The film, podcast, and slideshow can all be accessed here.
Hedgerow Theatre Virtual Programming
With the COVID-19 pandemic stopping all live performance in its tracks, the Hedgerow Theatre in Rose Valley is putting its artists to work in a different way. Every day, the members of the theatre’s repertory company, ranging in age from 24 to 70, are creating video and audio programming, combining new work with previously created works that are in the public domain. Some of the programs are geared to a youth audience, some to families, and some to adults. New episodes drop every day. Some content is free; the rest can be accessed by purchasing a $15/month subscription on Patreon.

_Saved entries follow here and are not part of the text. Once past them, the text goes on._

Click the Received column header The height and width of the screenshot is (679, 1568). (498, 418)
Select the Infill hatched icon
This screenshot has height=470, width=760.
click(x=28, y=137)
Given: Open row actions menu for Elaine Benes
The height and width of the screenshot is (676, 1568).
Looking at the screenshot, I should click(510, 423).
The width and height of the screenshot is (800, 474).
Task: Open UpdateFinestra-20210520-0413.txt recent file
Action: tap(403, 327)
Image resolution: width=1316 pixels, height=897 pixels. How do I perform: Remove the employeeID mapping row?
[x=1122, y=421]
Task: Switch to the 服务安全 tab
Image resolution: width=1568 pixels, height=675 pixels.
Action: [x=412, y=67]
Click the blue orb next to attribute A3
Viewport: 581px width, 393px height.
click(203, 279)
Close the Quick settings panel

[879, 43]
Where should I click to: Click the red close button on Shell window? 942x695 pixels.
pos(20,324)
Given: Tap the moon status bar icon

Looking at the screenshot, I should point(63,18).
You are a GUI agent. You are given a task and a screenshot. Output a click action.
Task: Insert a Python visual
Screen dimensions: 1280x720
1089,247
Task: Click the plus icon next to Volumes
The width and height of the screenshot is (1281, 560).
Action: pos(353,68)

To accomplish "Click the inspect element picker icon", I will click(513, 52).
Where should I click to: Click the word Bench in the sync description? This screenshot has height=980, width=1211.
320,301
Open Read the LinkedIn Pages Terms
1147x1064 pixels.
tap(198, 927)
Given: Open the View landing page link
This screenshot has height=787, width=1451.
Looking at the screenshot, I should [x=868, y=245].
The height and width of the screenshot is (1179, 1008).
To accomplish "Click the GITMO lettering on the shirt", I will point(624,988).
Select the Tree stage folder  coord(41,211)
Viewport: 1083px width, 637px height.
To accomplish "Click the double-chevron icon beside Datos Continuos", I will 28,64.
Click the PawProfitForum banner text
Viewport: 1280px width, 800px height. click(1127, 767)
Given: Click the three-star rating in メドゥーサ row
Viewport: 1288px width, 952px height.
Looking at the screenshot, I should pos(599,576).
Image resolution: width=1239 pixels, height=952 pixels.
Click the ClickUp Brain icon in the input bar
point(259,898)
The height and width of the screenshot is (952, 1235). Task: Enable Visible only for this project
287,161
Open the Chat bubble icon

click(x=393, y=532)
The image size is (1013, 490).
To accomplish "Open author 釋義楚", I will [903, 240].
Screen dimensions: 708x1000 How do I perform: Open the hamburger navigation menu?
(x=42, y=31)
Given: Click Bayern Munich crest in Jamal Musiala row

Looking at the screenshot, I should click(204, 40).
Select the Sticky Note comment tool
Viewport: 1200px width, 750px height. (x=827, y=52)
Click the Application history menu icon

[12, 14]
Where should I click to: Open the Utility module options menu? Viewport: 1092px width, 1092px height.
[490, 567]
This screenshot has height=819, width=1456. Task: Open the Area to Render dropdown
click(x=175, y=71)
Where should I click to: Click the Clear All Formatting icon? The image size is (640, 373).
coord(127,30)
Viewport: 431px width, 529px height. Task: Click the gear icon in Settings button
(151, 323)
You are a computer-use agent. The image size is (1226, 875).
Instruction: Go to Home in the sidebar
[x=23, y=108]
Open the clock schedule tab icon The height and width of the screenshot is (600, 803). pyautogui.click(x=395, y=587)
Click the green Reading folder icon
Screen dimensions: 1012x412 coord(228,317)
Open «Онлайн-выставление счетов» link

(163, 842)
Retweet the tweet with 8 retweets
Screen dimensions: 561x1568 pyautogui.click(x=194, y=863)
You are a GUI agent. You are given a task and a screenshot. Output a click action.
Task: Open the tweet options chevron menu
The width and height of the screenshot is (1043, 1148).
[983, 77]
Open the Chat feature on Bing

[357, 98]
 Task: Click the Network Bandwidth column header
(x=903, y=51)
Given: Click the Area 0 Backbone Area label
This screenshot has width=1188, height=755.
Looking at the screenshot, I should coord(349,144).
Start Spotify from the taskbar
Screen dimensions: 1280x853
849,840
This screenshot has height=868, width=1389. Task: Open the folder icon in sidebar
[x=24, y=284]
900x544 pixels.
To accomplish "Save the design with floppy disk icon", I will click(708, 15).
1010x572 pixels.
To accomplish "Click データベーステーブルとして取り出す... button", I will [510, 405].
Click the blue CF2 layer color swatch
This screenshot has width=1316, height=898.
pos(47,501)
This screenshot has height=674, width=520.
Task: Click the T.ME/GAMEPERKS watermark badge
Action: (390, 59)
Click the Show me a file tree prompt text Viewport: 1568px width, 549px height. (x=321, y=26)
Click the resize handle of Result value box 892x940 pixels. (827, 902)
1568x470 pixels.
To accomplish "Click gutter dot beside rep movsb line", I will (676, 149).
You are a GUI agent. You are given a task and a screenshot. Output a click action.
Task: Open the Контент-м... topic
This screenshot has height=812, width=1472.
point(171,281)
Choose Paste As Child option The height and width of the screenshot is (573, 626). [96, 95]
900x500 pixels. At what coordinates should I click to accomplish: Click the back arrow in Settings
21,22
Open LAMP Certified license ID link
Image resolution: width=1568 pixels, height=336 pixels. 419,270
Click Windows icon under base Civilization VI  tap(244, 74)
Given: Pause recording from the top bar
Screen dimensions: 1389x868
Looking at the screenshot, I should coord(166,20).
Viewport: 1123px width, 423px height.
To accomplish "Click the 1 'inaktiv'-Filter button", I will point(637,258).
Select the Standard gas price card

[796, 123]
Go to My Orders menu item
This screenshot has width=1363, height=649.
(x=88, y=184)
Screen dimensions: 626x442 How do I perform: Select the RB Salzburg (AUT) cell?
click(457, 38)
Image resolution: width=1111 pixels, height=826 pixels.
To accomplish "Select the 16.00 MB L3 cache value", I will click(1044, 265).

Seven of the contributing artists are quarantined together at the Hedgerow House and Theatre: Adam Altman, his sons Seamus and Lucius, Amanda Coffin, Luke Davis, Thane Madsen, and Michael McInerney. Other members of the repertory company — Susan Wefel, Jared Reed, and Robert Smythe — are lending their voices and technical knowledge to the project from afar.
Swarthmore College Theater Department Presents: THAT WHICH WILL REMAIN UNSEEN, “The Women of Trachis”
In the midst of the pandemic, director Michał Zadara, Swarthmore College ’99, stages an unusual version of Sophocles’ “The Women of Trachis.” In this play, Sophocles has his chorus of young women witness a usually non-public aspect of Heracles: his brutality toward women, animals, and societies.
Today, theatres are closed, and so, in a way, Sophocles’ truth must remain hidden. However, Zadara and his students have developed a version of Sophocles’ tragedy that consists of objects and multimedia controlled by a computer. The theater will be empty; there will be no live performers. No audience will discover what the women of Trachis saw. This knowledge will remain unheard and unseen.
Directed by Michał Zadara, with Alex Kingsley ’20, Nadia Malaya ’22, Josephine Ross ’21, Cynthia Ruimin Shi ’23, and Ziv Stern ’20 (dramaturg).